Il pria le galeux chez lui,

Le fit entrer, referma l’huis,

L’assit dans un moelleux velours

Et lui tint ce pieux discours :

« Or donc, Seigneur Chacal, vous êtes ici chez vous !

Profitez, dégustez, sachez combien je voue

D’amour à la concorde nouvelle entre nous !

Hélas, que j’ai de torts envers vous et les vôtres,

Et comme je voudrois que le passé fût autre !

Reprenez de ce rôt, goûtez à tous les mets,

Ne laissez un iota de ce que vous aimez ! »

L’interpellé eut très à coeur

D’obéir à tant de candeur.

La gueule entière à son affaire,

Il fit de chaque plat désert

Cependant que son hôte affable

Se bornoit à garnir la table.

Puis, tout d’humilité et la mine contrite,

En parfait comédien, en fieffée chattemite,

Il dit : « Mais, j’y songe, mon cher,

Nous voici faisant bonne chère

Quand je sais là, dehors, ma pauvrette famille :

 Mes épouses, mes fils, mes neveux et mes filles,

Mes oncles et mes tantes que ronge la disette,

Toute ma parentèle tant nue que maigrelette.

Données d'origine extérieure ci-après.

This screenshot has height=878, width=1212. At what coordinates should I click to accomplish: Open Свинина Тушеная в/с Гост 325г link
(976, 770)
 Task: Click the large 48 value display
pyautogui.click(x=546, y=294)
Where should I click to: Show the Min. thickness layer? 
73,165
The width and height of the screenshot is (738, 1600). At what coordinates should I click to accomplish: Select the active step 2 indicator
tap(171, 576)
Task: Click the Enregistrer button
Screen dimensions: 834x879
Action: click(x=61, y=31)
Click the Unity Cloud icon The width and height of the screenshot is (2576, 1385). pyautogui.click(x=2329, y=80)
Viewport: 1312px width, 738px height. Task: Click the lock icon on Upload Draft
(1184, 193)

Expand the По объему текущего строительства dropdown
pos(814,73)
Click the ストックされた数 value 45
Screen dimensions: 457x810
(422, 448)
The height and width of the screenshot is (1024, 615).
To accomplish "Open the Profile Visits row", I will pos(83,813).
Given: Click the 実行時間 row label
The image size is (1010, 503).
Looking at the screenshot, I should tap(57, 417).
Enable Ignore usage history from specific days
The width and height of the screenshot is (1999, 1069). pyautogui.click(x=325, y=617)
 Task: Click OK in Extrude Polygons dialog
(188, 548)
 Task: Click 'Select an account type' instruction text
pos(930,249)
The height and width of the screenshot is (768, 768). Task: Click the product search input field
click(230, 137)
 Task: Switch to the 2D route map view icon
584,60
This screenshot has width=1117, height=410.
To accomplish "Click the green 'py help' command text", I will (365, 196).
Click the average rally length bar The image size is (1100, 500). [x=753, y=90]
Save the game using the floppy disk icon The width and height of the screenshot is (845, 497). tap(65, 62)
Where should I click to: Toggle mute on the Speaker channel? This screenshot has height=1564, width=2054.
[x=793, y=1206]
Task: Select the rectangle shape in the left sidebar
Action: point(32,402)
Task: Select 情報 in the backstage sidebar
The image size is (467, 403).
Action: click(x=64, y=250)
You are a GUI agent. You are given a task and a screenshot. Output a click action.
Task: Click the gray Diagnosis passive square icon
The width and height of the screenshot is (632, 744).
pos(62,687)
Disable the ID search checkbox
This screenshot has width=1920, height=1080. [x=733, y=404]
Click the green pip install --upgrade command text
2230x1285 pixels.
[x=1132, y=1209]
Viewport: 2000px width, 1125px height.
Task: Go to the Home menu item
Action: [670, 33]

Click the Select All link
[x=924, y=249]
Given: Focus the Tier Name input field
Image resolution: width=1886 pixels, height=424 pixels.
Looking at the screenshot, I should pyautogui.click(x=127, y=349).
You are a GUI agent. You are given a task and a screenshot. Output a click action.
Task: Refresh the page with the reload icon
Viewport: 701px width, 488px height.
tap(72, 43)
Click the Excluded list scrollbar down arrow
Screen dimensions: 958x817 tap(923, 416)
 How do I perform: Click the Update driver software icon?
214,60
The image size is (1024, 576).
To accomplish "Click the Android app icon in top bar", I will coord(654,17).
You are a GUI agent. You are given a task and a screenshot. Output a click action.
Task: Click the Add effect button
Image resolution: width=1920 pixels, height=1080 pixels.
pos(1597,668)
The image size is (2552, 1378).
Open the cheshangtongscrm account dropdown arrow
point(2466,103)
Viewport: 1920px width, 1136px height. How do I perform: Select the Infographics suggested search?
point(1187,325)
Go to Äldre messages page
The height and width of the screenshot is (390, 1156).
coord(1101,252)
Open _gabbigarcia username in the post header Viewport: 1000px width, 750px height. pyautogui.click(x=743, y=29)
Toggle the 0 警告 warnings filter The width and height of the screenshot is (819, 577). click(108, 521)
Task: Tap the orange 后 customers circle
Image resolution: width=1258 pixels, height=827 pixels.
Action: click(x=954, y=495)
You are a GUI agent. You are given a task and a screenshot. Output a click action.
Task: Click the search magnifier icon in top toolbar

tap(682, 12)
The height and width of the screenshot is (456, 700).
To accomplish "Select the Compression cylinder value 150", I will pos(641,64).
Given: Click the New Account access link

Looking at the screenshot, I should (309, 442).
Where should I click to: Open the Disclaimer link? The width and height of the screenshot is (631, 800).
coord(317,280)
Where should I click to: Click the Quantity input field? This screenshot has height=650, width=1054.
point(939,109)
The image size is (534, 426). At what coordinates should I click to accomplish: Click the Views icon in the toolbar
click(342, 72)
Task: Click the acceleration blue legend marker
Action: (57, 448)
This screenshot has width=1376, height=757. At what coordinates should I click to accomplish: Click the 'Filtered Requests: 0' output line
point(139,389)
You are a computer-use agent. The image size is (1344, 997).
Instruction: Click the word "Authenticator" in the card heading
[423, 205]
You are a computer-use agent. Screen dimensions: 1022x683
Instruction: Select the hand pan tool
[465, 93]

Allons-nous les laisser jeûner jusqu’au matin ? »

« Certes non ! » répliqua, prodigue, le mâtin,

Qui se leva, ouvrit, et devant qui passèrent

Quarante et un chacals parmi les moins sincères.

 Sans tarder cliquetèrent les prestes mandibules

Des grands et des menus, même des minuscules.

Ils avoient tant de crocs, de rage et d’appétit,

Ils mangèrent si bien que petit à petit

Les vivres s’étrécirent comme peau de chagrin

Jusqu’à ce qu’à la fin il n’en restât plus rien.

Ce que voyant, l’ingrat bondit :

« Ah ça, compère, je vous prédis

Que si point ne nous nourrissez

Et tout affamés nous laissez

Tandis que vous allez repu,

La trêve entre nous est rompue !

 » Ayant alors, quoi qu’il eût dit,

Retrouvé forces et furie,

Il se jeta sur son mécène,

Et en une attaque soudaine il lui récura la toison,

Aidé de toute sa maison.

Puis, le voyant à demi mort,

De chez lui il le bouta hors.

Et l’infortuné crie encore

« La peste soit de mon cœur d’or ! »

Retenez la leçon, peuples trop accueillants :

À la gent famélique, point ne devez promettre.

Ces êtres arriérés, assassins et pillards

Marchent en rangs serrés sous le vert étendard.

Vous en invitez un, l’emplissez d’ortolans,

Et c’est jusqu’à vos clefs qu’il vous faut lui remettre.

A méditer par les « sous-chiens » des beaux quartiers……

2 réflexions au sujet de « Regroupement Familial… »

  1. llopis andré

    fable d’actualité,mais les souchiens ne veulent aps comprendre,bientôt ils obligeront nos femmes et nos filles à mettre foulard et autres habits,cela a déjà commencé dans les banlieues il s’attaqueront à la France profonde par un métissage à leurs avantages,et par la force ensuite,l’inquiétant c’est qu’actuellement il n’y aucuns contacts avec les mécréants,pas de sorties ensemble,pas de repas partagés,entre couples de sensibilités différente,je pense que la situation ne fera que s’agraver,et j’ai peur pour ma descendance,souvenez vous « la valise ou le cercueil.